- _ABOUT THIS TASK_: Every line in the data below from the one containing "Centre d'aide sur" down to the one containing "Ressources pour la", both included, must be retyped exactly; no other line is to appear.

- _Stored data_:
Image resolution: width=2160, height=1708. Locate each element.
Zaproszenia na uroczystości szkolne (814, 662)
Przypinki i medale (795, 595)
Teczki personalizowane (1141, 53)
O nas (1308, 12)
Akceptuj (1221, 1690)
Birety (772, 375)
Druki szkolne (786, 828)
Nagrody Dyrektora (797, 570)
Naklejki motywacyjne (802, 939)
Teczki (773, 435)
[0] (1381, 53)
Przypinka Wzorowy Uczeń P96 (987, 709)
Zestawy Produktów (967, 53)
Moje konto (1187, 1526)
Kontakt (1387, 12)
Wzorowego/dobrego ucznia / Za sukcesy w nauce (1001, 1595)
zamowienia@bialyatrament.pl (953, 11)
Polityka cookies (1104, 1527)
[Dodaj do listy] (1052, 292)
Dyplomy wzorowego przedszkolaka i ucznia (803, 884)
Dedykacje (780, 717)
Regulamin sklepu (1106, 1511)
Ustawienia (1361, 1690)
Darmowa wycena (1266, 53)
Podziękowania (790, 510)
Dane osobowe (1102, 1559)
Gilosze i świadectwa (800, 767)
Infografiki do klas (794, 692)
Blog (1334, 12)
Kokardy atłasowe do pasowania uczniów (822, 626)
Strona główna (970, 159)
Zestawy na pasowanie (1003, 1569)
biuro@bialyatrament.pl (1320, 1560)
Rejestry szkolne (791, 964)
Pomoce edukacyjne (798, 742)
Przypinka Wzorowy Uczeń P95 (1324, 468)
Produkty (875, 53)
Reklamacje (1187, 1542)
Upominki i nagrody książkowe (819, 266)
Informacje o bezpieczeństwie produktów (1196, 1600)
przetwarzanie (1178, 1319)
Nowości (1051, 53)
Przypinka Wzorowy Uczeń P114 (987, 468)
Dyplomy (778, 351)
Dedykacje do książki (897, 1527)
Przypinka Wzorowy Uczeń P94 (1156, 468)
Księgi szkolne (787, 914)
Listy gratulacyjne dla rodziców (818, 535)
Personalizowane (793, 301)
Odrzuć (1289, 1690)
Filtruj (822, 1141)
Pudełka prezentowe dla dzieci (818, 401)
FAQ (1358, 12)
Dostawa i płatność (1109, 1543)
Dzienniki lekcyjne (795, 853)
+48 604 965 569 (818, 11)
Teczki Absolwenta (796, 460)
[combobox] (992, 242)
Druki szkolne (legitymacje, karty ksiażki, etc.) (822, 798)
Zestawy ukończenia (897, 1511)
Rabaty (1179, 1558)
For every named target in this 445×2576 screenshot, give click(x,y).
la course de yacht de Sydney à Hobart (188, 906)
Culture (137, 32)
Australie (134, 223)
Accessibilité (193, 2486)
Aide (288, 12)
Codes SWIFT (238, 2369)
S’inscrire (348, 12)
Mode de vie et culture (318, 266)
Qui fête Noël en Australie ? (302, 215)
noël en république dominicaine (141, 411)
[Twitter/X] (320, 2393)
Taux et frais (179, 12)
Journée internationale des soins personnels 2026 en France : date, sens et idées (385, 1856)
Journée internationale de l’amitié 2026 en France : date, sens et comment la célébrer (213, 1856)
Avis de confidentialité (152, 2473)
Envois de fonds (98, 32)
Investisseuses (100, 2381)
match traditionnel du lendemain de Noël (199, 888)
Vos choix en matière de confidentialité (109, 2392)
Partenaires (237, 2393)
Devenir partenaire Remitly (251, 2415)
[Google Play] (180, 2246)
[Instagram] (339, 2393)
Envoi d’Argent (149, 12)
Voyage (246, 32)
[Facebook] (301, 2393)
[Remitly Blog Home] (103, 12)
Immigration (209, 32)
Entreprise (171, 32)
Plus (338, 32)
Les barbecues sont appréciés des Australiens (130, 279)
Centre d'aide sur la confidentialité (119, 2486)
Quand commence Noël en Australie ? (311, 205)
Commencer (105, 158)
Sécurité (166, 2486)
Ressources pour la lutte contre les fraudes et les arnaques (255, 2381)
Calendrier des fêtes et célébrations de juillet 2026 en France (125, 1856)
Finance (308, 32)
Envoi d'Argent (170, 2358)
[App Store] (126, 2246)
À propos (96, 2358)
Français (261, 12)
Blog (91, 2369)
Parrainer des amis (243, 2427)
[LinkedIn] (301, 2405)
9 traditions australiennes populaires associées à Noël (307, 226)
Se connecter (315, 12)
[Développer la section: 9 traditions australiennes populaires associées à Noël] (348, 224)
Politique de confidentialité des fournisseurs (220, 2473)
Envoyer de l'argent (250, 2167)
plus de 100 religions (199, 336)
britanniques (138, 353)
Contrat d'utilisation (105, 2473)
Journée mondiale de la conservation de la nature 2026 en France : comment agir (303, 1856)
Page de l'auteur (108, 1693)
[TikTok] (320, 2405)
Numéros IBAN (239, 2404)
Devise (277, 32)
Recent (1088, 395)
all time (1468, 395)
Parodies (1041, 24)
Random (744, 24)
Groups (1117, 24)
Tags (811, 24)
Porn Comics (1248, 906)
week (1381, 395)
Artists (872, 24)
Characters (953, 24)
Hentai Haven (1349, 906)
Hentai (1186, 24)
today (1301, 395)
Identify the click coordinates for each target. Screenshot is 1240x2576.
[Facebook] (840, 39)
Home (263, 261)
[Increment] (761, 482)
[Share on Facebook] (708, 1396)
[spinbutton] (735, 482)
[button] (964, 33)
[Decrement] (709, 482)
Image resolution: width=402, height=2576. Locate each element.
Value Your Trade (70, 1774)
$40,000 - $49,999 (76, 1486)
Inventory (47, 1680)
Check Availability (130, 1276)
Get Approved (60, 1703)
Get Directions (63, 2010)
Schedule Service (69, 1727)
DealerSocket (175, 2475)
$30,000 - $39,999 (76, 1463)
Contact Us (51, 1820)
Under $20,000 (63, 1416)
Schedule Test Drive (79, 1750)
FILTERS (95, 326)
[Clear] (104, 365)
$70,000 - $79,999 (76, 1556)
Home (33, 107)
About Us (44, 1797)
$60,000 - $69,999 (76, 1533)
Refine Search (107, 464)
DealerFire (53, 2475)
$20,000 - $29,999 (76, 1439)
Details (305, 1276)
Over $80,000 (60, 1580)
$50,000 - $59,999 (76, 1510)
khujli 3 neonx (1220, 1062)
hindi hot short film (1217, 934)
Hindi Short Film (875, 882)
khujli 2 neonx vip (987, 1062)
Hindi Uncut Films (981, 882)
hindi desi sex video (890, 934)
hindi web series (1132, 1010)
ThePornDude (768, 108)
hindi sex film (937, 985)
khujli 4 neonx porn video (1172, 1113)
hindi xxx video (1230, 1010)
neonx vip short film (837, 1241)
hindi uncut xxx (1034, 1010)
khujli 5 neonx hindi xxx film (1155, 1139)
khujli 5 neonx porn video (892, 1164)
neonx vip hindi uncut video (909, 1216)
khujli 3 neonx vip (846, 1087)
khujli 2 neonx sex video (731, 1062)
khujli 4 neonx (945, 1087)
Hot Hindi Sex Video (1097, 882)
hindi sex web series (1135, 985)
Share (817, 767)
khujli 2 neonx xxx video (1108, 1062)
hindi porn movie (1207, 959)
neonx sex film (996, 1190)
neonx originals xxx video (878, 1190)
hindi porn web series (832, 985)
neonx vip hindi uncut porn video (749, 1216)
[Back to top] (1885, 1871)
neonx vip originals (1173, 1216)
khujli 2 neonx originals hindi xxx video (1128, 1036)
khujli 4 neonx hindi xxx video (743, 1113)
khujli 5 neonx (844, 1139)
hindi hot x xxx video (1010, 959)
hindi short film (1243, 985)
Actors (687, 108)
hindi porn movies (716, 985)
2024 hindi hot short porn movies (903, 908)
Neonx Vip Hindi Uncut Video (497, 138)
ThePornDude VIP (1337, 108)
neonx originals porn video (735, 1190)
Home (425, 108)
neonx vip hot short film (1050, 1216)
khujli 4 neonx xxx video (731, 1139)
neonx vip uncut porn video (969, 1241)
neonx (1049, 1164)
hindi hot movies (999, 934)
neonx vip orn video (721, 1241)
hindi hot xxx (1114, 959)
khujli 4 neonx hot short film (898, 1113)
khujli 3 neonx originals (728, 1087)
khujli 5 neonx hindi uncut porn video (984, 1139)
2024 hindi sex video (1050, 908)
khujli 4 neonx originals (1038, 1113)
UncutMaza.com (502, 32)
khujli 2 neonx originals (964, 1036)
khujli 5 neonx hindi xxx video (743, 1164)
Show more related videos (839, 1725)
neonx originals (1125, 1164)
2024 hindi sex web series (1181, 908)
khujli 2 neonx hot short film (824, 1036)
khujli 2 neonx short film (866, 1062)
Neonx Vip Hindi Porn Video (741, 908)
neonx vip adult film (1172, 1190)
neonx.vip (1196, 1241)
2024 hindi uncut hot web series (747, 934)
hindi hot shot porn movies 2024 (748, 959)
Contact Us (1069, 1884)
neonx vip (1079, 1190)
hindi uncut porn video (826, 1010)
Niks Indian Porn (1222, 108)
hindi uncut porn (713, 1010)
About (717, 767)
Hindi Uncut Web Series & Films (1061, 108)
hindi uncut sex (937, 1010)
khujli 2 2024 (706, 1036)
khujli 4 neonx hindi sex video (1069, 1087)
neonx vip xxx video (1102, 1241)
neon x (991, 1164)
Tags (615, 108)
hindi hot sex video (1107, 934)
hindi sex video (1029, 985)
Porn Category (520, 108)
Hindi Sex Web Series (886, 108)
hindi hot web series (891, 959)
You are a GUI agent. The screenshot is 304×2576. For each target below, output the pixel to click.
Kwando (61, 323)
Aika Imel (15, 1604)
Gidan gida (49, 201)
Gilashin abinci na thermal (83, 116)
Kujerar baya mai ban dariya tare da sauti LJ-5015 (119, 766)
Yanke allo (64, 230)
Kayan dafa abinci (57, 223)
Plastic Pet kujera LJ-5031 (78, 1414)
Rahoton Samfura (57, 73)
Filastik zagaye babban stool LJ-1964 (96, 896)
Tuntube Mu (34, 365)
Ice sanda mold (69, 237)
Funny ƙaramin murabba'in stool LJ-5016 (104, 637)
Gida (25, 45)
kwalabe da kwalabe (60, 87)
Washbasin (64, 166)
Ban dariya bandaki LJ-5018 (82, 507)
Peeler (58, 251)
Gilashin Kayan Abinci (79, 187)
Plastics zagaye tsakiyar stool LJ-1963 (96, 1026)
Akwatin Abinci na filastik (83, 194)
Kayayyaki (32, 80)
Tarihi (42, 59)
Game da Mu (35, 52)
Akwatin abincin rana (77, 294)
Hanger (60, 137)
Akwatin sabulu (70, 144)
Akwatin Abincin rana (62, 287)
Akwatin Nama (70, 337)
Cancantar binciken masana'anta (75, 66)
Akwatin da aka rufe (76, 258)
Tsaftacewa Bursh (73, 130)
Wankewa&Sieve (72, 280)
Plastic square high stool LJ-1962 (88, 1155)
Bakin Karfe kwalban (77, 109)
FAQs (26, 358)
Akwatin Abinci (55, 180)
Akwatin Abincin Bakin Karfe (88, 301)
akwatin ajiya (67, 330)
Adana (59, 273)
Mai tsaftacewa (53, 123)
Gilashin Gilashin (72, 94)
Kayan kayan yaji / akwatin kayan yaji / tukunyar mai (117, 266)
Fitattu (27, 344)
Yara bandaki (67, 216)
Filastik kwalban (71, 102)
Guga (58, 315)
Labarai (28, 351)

- _SOLUTION BELOW_:
Centre d'aide sur la confidentialité (119, 2486)
Quand commence Noël en Australie ? (311, 205)
Commencer (105, 158)
Sécurité (166, 2486)
Ressources pour la lutte contre les fraudes et les arnaques (255, 2381)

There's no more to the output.